La situation est peut-être moins claire en Tunisie, car le régime de Ben Ali réprimait l'exhibition trop ostensible de signes religieux dans l'espace public. La révolution a donné aux islamistes une liberté vestimentaire qui leur faisait jusqu'alors défaut, et qui a pu donner l'impression qu'ils envahissaient brusquement une société jusqu'alors entièrement sécularisée. En Égypte, les signes extérieurs de religiosité s'étaient progressivement répandus l'espace public dès les années 1970, et n'avaient cessé de gagner du terrain depuis lors. Avec l'arrivée au pouvoir des islamistes, il semblerait que l'exhibition de ces signes soient aujourd’hui en recul, même s'il est encore trop tôt pour affirmer avec certitude que ce phénomène a entamé son déclin.
En prenant en compte ce qui suit, on comprend qu'il est difficile de souscrire à l'idée selon laquelle les islamistes auraient détourné les révolutions. Ils semblerait plutôt qu'ils soient aujourd'hui en première ligne pour subir de plein fouet un phénomène de grande ampleur qu'ils n'avaient ni suscité, ni même appréhendé, et qu'ils semblent encore aujourd'hui incapables de comprendre dans toute son ampleur. Ce phénomène est le fruit de tendances lourdes, démographiques, culturelles, économiques et sociales, qu'ils ne sont pas en position de combattre. D'autant que leur emprise sur les institutions étatiques demeurent encore très faible malgré leur victoire électorale et leurs tentatives de « frériser » les administrations. L'armée, la police et la justice – entre autres – leurs résistent encore, alors même qu'ils sont confrontés à des protestations populaires de grande ampleur.

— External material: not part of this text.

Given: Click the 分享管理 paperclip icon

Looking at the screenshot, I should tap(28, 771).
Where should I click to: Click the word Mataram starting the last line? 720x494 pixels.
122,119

De leur côté, les partis libéraux, même s'ils surfent sur cette vague de mécontentement, ne sont pas plus que les islamistes en mesure de contrôler le mouvement. Ainsi, affirmer que les partis politiques ont usurpé et trahi les aspirations populaires me semble pour le moins précipité. Dans le contexte d'une ouverture du système politique, ils ont effectivement été les premiers à profiter du changement. Néanmoins, la question des libertés associatives et syndicales se pose à l'ensemble de la classe politique et ne pourra pas continuer à être éludée très longtemps, tant la pression des mouvements sociaux et étudiants est incessante. Évidemment, et pour conclure cette interview comme nous l'avons commencée, rien ne peut jamais être acquis avec certitude dans la marche des sociétés, et les pays du printemps arabes ne sont pas à l'abri de régressions autoritaires ou de dérapages violents, comme le démontre la situation syrienne. Néanmoins, s'arrêter sur la victoire électorale des islamistes pour l'interpréter comme l'inévitable conclusion des révolutions arabes me semble constituer une erreur de jugement qui fait l'impasse sur l'essentiel. La véritable nouveauté de l'année écoulée est que les islamistes ont désormais perdu le monopole du sens. À cet égard, je voudrais rappeler pour finir que les manifestants tués en s'opposant à un pouvoir islamiste sont désormais qualifiés de « martyrs ». Ce simple fait est à mon avis significatif de l'ampleur de l'échec du mouvement islamiste confronté à une situation révolutionnaire qu'il n'a ni voulue ni comprise.